Na seara do Rock, a qual fui educado / doutrinado pelos meus pares, gêneros como o Grunge, o Indie, o Alternativo e o Nu Metal foram alguns dos quais estabeleci memórias musicais as quais permanecem vivas até hoje. Porém, o maior ponto ruptura (e de enorme aprendizado para mim) foi tomar conhecimento da música produzida por mulheres.

Num mundo masculinizado, ter acesso a artistas como o Hole (via o essencial “Live Through This”) e ao clássico disco de estreia de Alanis Morissette (“Jagged the Little Pill”) foram essenciais para pensar que a música poderia / deveria ir além dos arquétipos sexistas que, salvo raras exceções, dominavam as paradas de sucesso e o dial das rádios.

Ouvir o que Alanis e Courtney Love (e mais tarde Liz Phair, Kathleen Hanna, PJ Harvey…) tinham a dizer fizeram com que eu não só repensasse a sociedade ao meu redor, mas que também percebesse o quão o mundo era injusto e machista, fazendo com que em diversos segmentos da sociedade seja mais difícil de ser ver uma mulher ocupando uma posição de liderança ou tendo o protagonismo devido. E foi a partir daí que comecei a buscar mais por vozes que, de alguma forma, buscavam romper com este malfadado paradigma.

Na ala do jornalismo musical, ler o trabalho feito por Sara Marcus sobre o movimento Riot Grrrl (no essencial “Garotas à Frente”) foi um autêntico despertar para que eu pudesse perceber que dentro do Jornalismo é perceptível um movimento de mudança, que faz com que, cada vez mais, surjam escritoras e obras incríveis que abordam o universo da música nos mais diversos campos.

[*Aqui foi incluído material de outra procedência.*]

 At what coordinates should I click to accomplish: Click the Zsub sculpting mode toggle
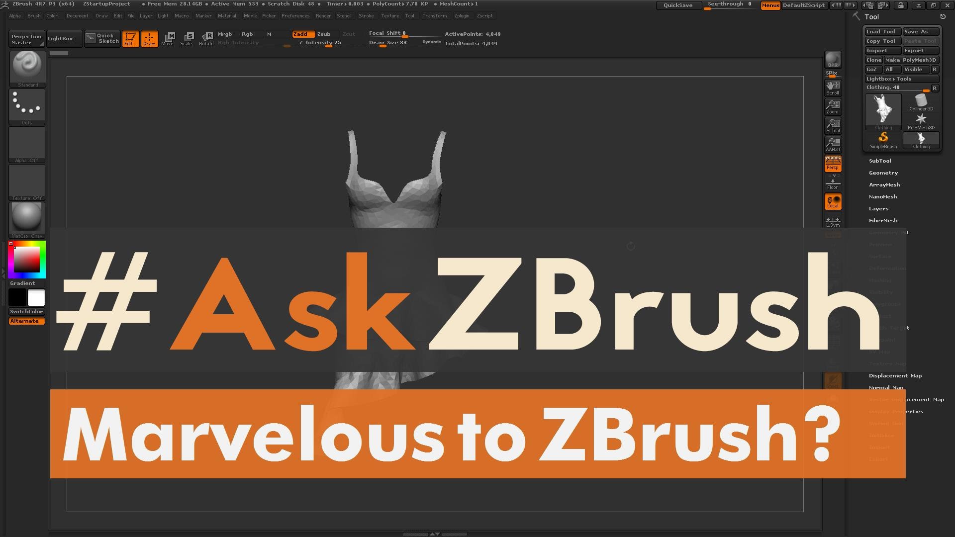point(323,33)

E o mais recente “achado” nesse campo é This Woman’s Work, título que, por sinal, faz menção a canção icônica de Kate Bush.

Editado por Kim Gordon (ex-Sonic Youth) e a escritora irlandesa Sinéad Gleesson, a obra reúne 16 ensaios escritos por um time diversificado de vozes femininas como as de Anne Enright, Fatima Bhutto, Jenn Pelly, Rachel Kushner, Juliana Huxtable, Leslie Jamison, Liz Pelly, Maggie Nelson, Margo Jefferson, Megan Jasper, Ottessa Moshfegh, Simone White, Yiyun Li, Zakia Sewell e as duas editoras citadas.

De maneira apaixonada, cada ensaio é uma rara e, por vezes, tocante oportunidade de ver como a música (das mais variadas vertentes) cumpre o papel de transformar realidades globalmente, seja no Japão ou na Síria. Além de prestar justas homenagens a artistas consolidados como Laurie Anderson e Lucinda Willians, cada texto funciona como um convite ao leitor (a) para conhecer outros tantos como Boredoms, UFO or Die, Noor Jehan e Linda Sharrock. Inclusive, vale a audição da playlist criada por Sineád disponível no Spotify (OUÇA AO FINAL).

+++ Leia sobre o livro ‘Fingers Crossed – How Music Saved Me From Success’, de Miki Berenyi

Merecidamente, This Woman’s Work figurou em diversas listas de melhores livros do ano (como a da Pitchfork) e tem como grande mérito mostrar o real poder que a música tem no nosso quotidiano, servindo de alento / conforto para momentos difíceis ou como instrumento de mudança política / social.